# TEXT
Based on this criterion, there is a critical liquid film thickness, δ, at a given contiguity and grain size which will cause densification. The onset of distortion in Eq. [7] occurs when the force of gravity is greater than the resistance of the structure to deformation. This criterion is also satisfied at a critical liquid film thickness with a given contiguity and grain size. The generalized softening parameter, ζ, in Eq. [8] is dependent on the grain size and liquid fraction formed. The contiguity, which is dependent on the fractional grain coverage by liquid, is also encompassed in the model to reflect the microstructural characteristics during SLPS. Liu et al. also highlight that the upper and lower bounds of the densification and distortion are dependent on ηL, σss, and Css, all of which are temperature dependent and none of which have a time dependence.[3]

3 Experimental Methods

Rayner et al.[14] previously employed DSC to evaluate the SLPS behaviour of a MIM NiSA containing Al, Co, Cr, Ta, Ti, W and minor additions of other refractory metals (RMs), with the balance Ni (designated as NiSA). The reader is referred to the experimental methods described by Rayner et al.[14] for a detailed outline of that work.

MIM NiSA plates were prepared by an industrial partner and sent to Dalhousie University in the green-state. The green-state MIM plates were sectioned into smaller rectangular samples for DSC. The samples were 3.65 mm in height and were approximately 3.5 × 3.5 mm square. The top and bottom faces of the MIM plates were not altered to maintain a consistent sample height and good contact with the bottom of the DSC crucible. Thermal debinding was completed in a Sentrotech 1600C tube furnace under an argon gas atmosphere (99.999 pct Ar). A heating rate of 4.5 K/min was used and two isothermal debinding steps at both 180 °C and 850 °C were used in an inert powder support media. The debound samples were 57 pct of theoretical density after the debinding cycle.

De-bound MIM NiSA samples were analyzed using a Netzsch 404 F1 Pegasus DSC. The melting range of the MIM NiSA was previously determined to be 1270 °C to 1385 °C.[14] Samples were heated at 4.5 K/min under 50 mL/min flowing argon gas to SLPS temperatures of 1335 °C, 1340 °C, 1345 °C, and 1350 °C. Samples were isothermally held for 0, 15, 30, 60, and 120 minutes to measure the grain size over the SLPS hold time. A cooling rate of 20 Kpm was used and the furnace was evacuated and backfilled with argon gas prior to each test. Oxygen in the furnace atmosphere was removed using a zirconium getter ring place upstream of the sample.

# PROVIDED MATERIAL
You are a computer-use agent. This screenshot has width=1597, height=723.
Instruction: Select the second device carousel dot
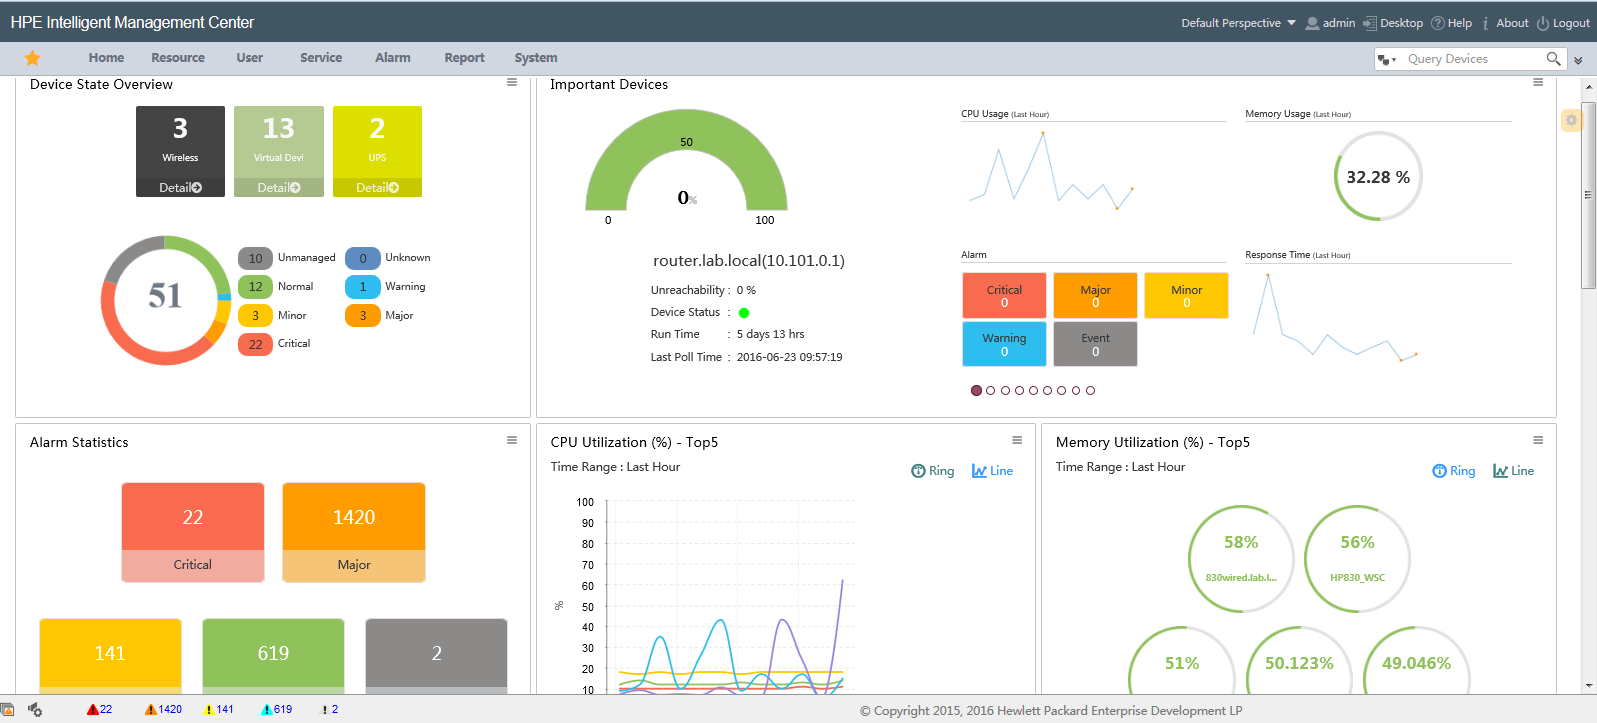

# WORK INSTRUCTIONS
**a)** List the isothermal hold times used for the samples in the sintering text.
**b)** Based on the sintering text, decide whether each statement is correct: (i) Thermal debinding took place under argon. (ii) The DSC samples were heated at 20 K/min. (iii) ηL, σss, and Css depend on time. Give yes or no for each, quoting the words that settle it.
**c)** Rewrite the sintering text starting with "De-bound MIM NiSA" and going on through "of the sample.", changing "argon gas" to "helium gas" wherever it occurs.

# RESPONSES IN ORDER
**a)** 0, 15, 30, 60, and 120 minutes

**b)**
(i) Yes: "Thermal debinding was completed in a Sentrotech 1600C tube furnace under an argon gas atmosphere (99.999 pct Ar)."
(ii) No: "Samples were heated at 4.5 K/min"
(iii) No: "all of which are temperature dependent and none of which have a time dependence"

**c)**
De-bound MIM NiSA samples were analyzed using a Netzsch 404 F1 Pegasus DSC. The melting range of the MIM NiSA was previously determined to be 1270 °C to 1385 °C.[14] Samples were heated at 4.5 K/min under 50 mL/min flowing helium gas to SLPS temperatures of 1335 °C, 1340 °C, 1345 °C, and 1350 °C. Samples were isothermally held for 0, 15, 30, 60, and 120 minutes to measure the grain size over the SLPS hold time. A cooling rate of 20 Kpm was used and the furnace was evacuated and backfilled with helium gas prior to each test. Oxygen in the furnace atmosphere was removed using a zirconium getter ring place upstream of the sample.